SELECT title, totalpageviews, culture, century
FROM artifactmetadata
WHERE totalpageviews > 0
ORDER BY totalpageviews DESC
LIMIT 10
"""
}
query_choice = st.selectbox("Select Analysis", list(queries.keys()))
if st.button("Run Query"):
cursor = conn.cursor()
cursor.execute(queries[query_choice])
results = cursor.fetchall()
columns = [desc[0] for desc in cursor.description]

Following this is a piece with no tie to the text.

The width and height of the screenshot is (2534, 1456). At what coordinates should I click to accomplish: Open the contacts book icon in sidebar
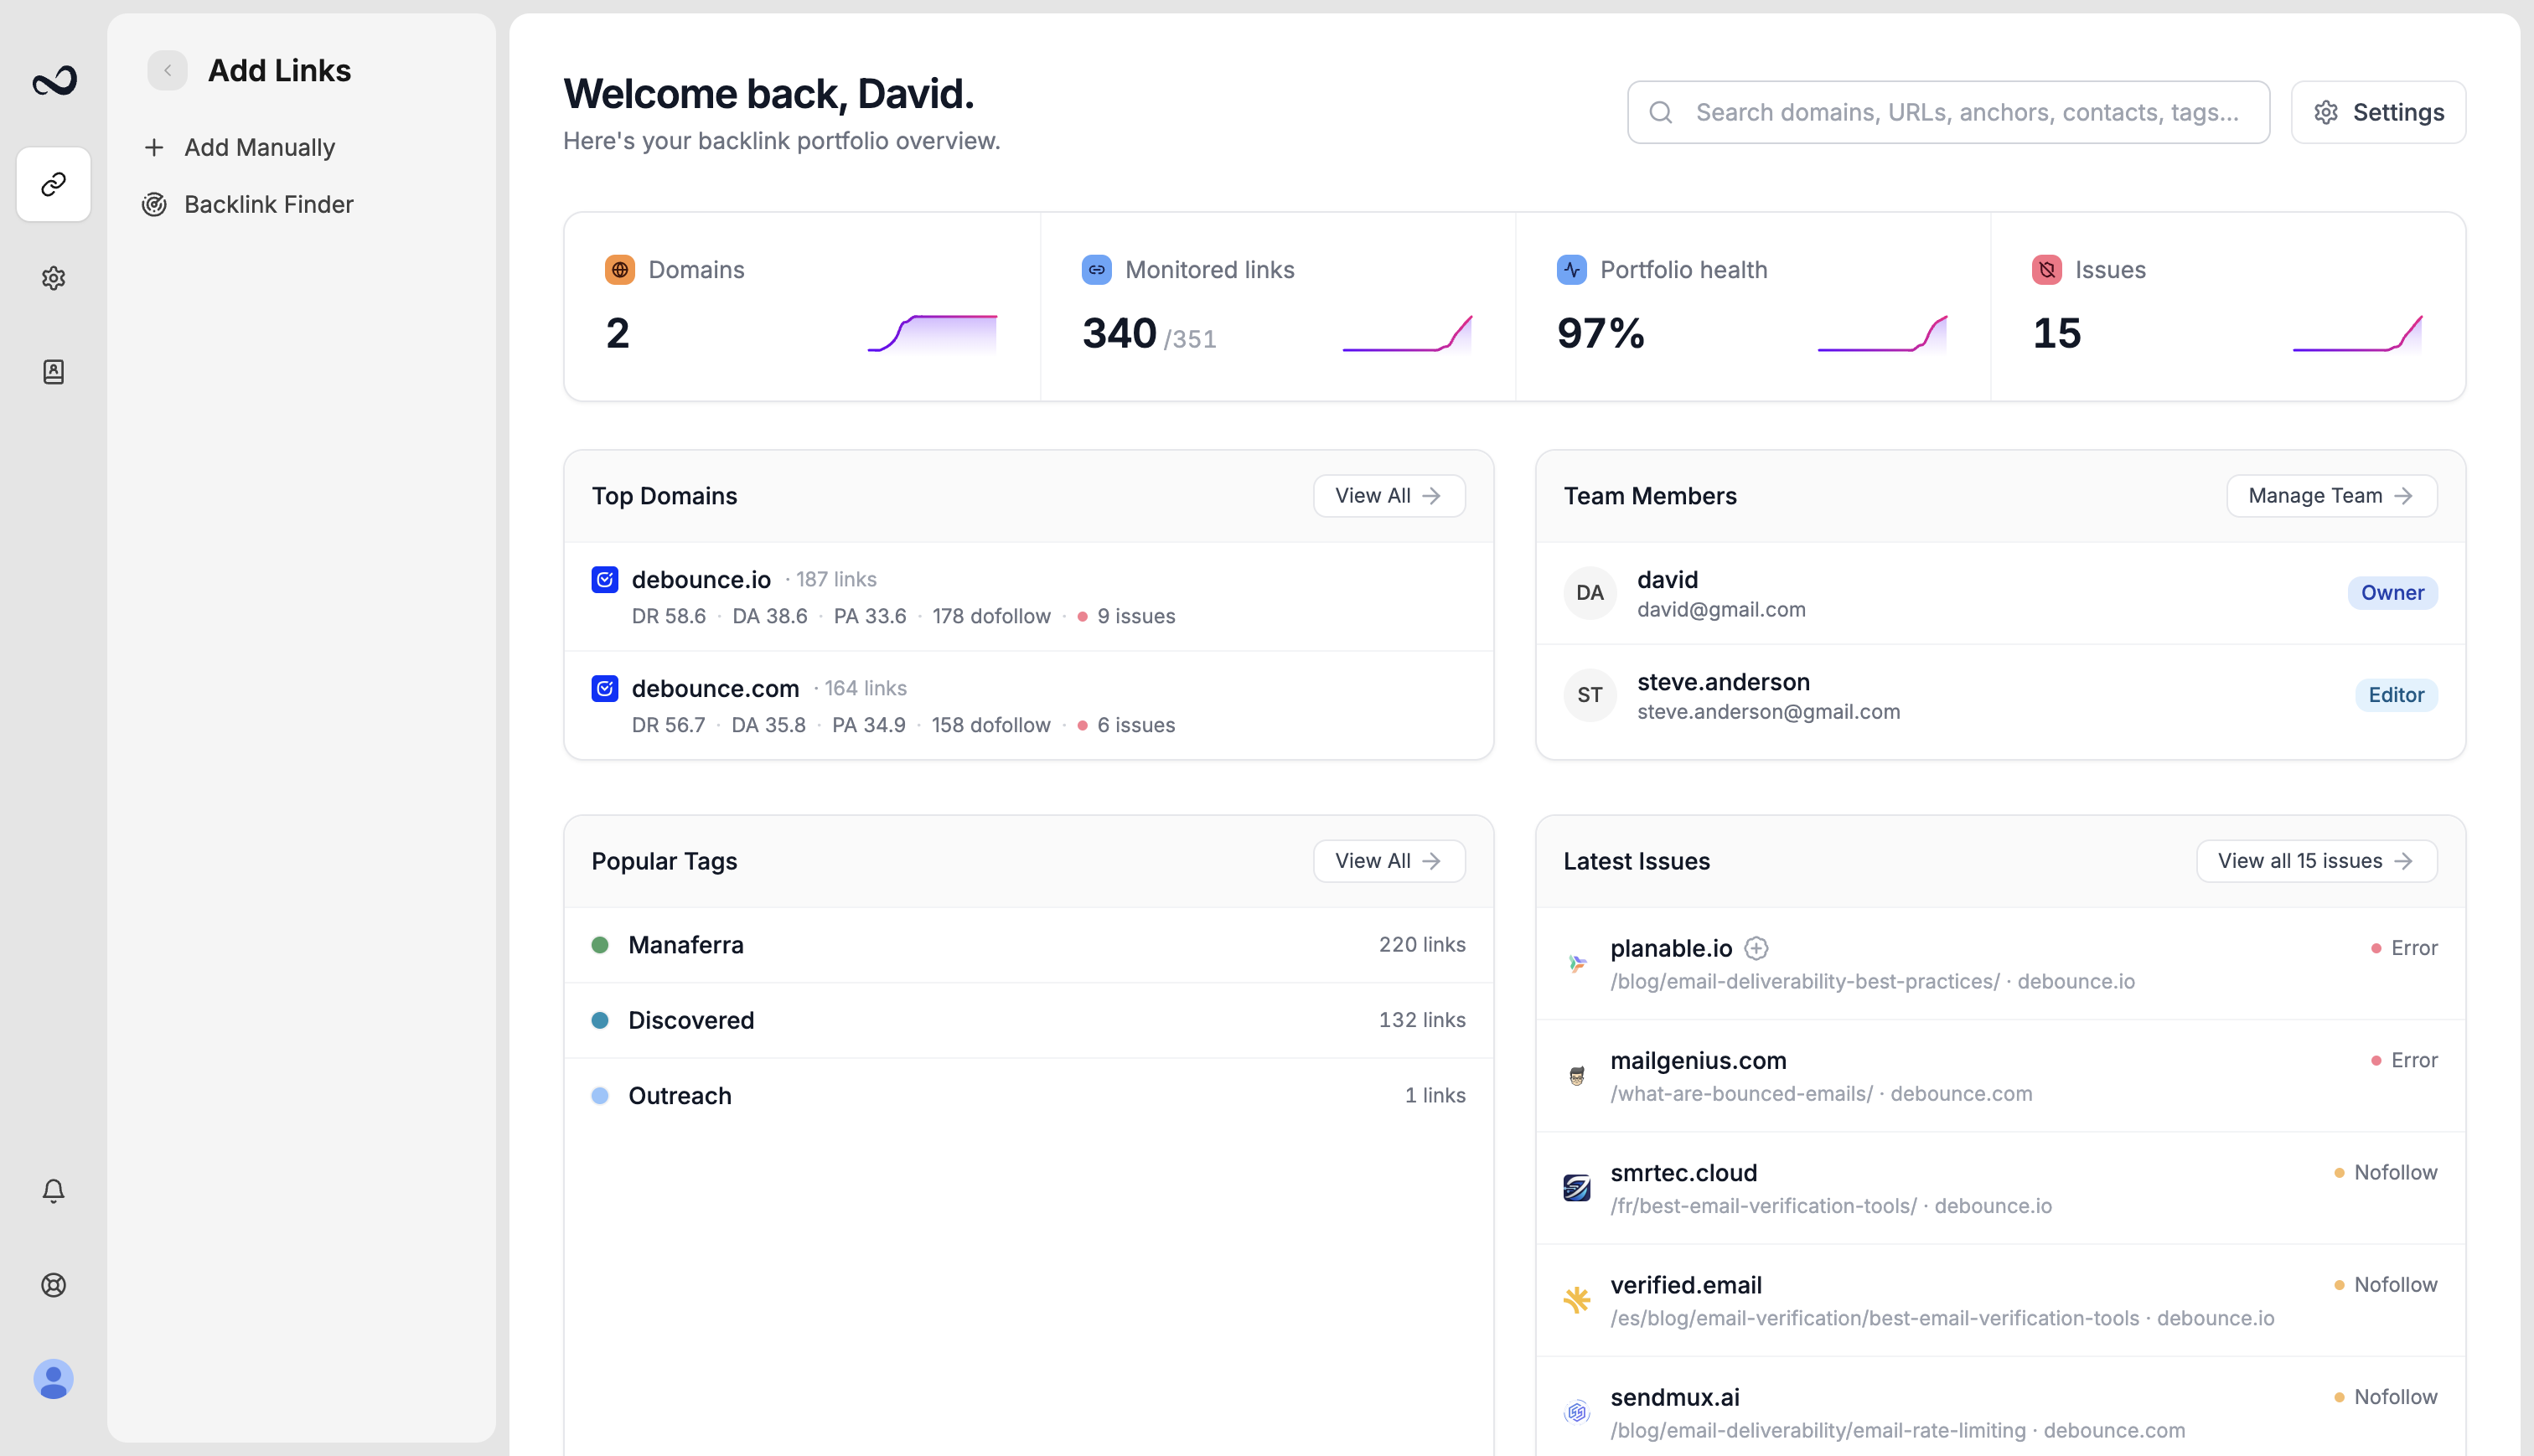(x=54, y=372)
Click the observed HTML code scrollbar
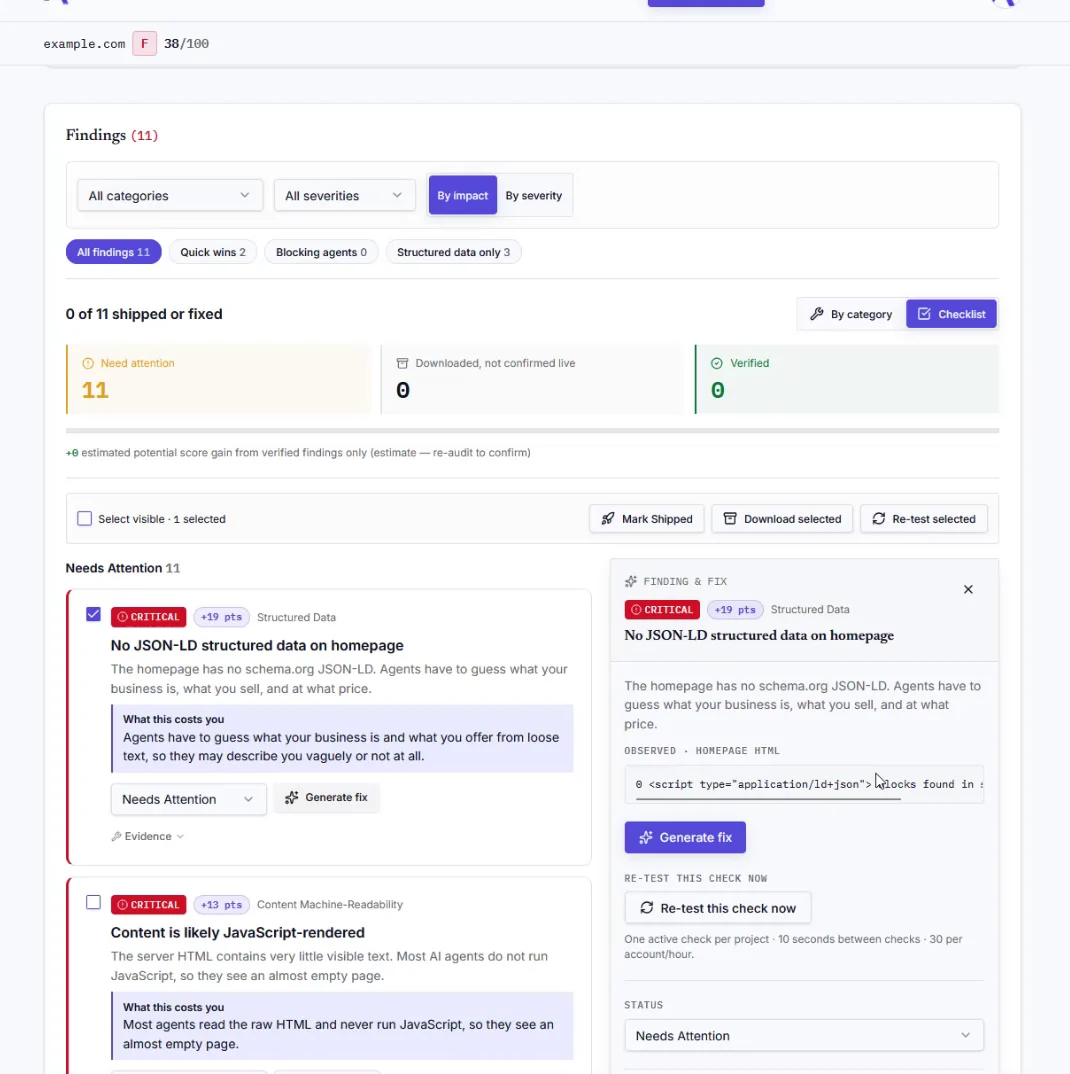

df = pd.DataFrame(results, columns=columns)
st.subheader("Results")
st.dataframe(df)
# Auto-generate visualization
if len(df.columns) >= 2:
fig = px.bar(df, x=df.columns[0], y=df.columns[1],
title=query_choice)
st.plotly_chart(fig, use_container_width=True)
Common Analytical Queries
# Query: Artifacts with most colors
"""
SELECT a.title, COUNT(c.id) as color_count
FROM artifactmetadata a
JOIN artifactcolors c ON a.id = c.artifact_id
GROUP BY a.id, a.title
ORDER BY color_count DESC
LIMIT 10
"""
# Query: Department breakdown
"""
SELECT department, COUNT(*) as count,
AVG(totalpageviews) as avg_views
FROM artifactmetadata
WHERE department IS NOT NULL
GROUP BY department
ORDER BY count DESC
"""
# Query: Dominant color per culture
"""
SELECT culture, color, SUM(percent) as total_percent
FROM artifactmetadata a
JOIN artifactcolors c ON a.id = c.artifact_id
WHERE culture IS NOT NULL
GROUP BY culture, color
ORDER BY culture, total_percent DESC
"""
Troubleshooting
API Rate Limiting
import time
def fetch_with_retry(page, max_retries=3):
for attempt in range(max_retries):
try:
return fetch_artifacts(page=page)
except Exception as e:
if "429" in str(e): # Rate limit
wait_time = 2 ** attempt
time.sleep(wait_time)
else:
raise
raise Exception("Max retries exceeded")
Database Connection Issues
def get_connection():
"""Create database connection with error handling"""
try:
conn = mysql.connector.connect(
host=os.getenv('DB_HOST'),
port=int(os.getenv('DB_PORT', 3306)),
user=os.getenv('DB_USER'),
password=os.getenv('DB_PASSWORD'),
database=os.getenv('DB_NAME'),
connect_timeout=10
)
return conn
except mysql.connector.Error as err:
st.error(f"Database connection failed: {err}")
return None
Handling Missing Data
def safe_extract(artifact, key, default=''):
"""Safely extract nested data"""
value = artifact.get(key, default)
return value if value is not None else default
# Use in extraction
metadata.append({
'id': artifact.get('id'),
'title': safe_extract(artifact, 'title', 'Unknown'),
'culture': safe_extract(artifact, 'culture', 'Unknown'),
# ...
})
Running the Application
# Start the Streamlit app
streamlit run app.py
# The app will open at http://localhost:8501
This skill provides comprehensive guidance for building ETL pipelines with museum APIs, implementing SQL analytics, and creating interactive dashboards with Streamlit.